TEXTO DE LECTURA>
====
Nada tiene que ver su libro Los Nombres de Antígona en el que nos cuenta la historia de poetas fantásticas con este artículo de opinión publicado en El País el pasado 25 de febrero en el que nos cuenta como la infamia tiene un alto precio también para quienes la cometen.
Antígona en La Moncloa
Hay un extremo de la injusticia en el que quien la sufre tenga autoridad
moral para incumplir la ley? ¿Es hoy más justificable que nunca la desobediencia
civil que promulgaba Thoreau en 1849? En una situación como la que vivimos,
¿quién puede ser considerado más ejemplar: el ciudadano que acata todo aquello
que le mande su Gobierno, o el que practica una “insumisión ética”, como la
llama el filósofo Miguel Abensoun en su libro La democracia contra el
Estado, que le permita enfrentarse a los abusos de cualquier tipo de poder,
haya salido de las urnas o no? Son diferentes modos de hacerse una pregunta que
tiene 2.500 años, pero sigue sin encontrar respuesta. Uno de los primeros que la
buscó fue Sófocles, hacia el año 441 antes de Cristo y en su obra
Antígona,donde cuenta la reacción contraria de las dos hijas de Edipo,
el difunto rey de Tebas, ante la muerte de su hermano Polinices y la orden del
nuevo monarca, el feroz Creonte, de dejar su cadáver insepulto, a las afueras de
la ciudad: la menor, Ismene, decide someterse al edicto y no desafiar al
déspota, en parte por miedo y en parte por sentido de la disciplina; pero su
hermana no, porque lo considera humillante, inhumano y opuesto a la ley de los
dioses. Así que se atreve a robar el cuerpo y enterrarlo. Su rebeldía la llevará
a la tumba, pero la tragedia que va a desencadenar la decisión del tirano
provoca que se suiciden su mujer y su hijo, y nos hace creer que al final la
infamia tiene un alto precio también para quienes la cometen. La obra de
Sófocles, que George Steiner definió, en un estudio clásico de ese mito, como
una reflexión “sobre la lucha entre el mundo de los vivos y el de los muertos y,
sobre todo, entre la sociedad y el individuo”, es también, según el profesor
Francisco Rodríguez Adrados, “un aviso de adónde podría conducir la inflación de
la idea del Estado”. Aquí y ahora, sin ir más lejos, no parece que pueda ser a
otra cosa que a este totalitarismo de guante blanco que ha propiciado la mayoría
absoluta de la derecha en las últimas elecciones. Lo malo de las victorias
aplastantes es que convierten las banderas en martillos y sustituyen las razones
por decretos.
====
DATOS DE PARTIDA>
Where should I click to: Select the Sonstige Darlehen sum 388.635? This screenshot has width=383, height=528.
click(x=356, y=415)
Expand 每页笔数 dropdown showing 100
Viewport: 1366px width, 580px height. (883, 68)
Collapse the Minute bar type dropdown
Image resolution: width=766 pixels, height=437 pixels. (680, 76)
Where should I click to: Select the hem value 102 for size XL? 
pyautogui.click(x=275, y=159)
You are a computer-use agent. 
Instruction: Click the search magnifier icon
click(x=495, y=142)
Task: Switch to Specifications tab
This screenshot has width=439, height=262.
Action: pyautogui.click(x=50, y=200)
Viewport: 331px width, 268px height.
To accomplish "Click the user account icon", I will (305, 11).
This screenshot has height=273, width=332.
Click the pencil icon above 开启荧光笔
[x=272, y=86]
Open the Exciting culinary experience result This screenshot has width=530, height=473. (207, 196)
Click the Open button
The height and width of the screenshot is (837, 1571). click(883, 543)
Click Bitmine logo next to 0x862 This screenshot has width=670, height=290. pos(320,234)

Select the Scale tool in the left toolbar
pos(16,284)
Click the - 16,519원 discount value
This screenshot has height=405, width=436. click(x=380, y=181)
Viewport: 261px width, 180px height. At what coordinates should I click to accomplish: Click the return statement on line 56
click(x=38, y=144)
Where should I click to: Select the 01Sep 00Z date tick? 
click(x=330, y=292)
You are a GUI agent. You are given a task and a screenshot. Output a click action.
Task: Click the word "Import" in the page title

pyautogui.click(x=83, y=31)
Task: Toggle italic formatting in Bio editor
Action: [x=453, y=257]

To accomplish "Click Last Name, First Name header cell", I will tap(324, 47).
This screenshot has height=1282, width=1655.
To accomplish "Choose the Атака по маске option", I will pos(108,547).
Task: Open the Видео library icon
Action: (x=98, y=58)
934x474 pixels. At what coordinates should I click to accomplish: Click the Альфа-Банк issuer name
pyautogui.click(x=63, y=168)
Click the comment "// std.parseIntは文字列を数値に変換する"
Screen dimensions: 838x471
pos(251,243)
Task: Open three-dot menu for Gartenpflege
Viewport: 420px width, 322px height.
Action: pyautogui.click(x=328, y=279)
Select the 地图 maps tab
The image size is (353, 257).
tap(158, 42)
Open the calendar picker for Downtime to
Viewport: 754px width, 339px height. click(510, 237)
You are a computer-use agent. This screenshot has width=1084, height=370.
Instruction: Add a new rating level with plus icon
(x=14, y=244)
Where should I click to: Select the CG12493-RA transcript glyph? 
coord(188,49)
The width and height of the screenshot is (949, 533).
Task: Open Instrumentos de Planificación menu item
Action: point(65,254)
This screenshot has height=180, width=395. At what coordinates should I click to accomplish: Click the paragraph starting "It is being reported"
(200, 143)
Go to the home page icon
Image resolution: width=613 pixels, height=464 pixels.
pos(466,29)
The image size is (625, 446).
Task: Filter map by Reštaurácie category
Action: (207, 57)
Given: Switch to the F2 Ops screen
====
DESAFÍO 1>
En el artículo sobre Antígona, ¿qué tres motivos llevan a la hermana de Ismene a rechazar el edicto de Creonte? Enuméralos.
DESAFÍO 2>
Filtra el listado y copia todas las líneas que contengan la palabra "value".

SOLUCIÓN 1>
- Lo considera humillante.
- Lo considera inhumano.
- Lo considera opuesto a la ley de los dioses.

SOLUCIÓN 2>
Where should I click to: Select the hem value 102 for size XL? 
Click the - 16,519원 discount value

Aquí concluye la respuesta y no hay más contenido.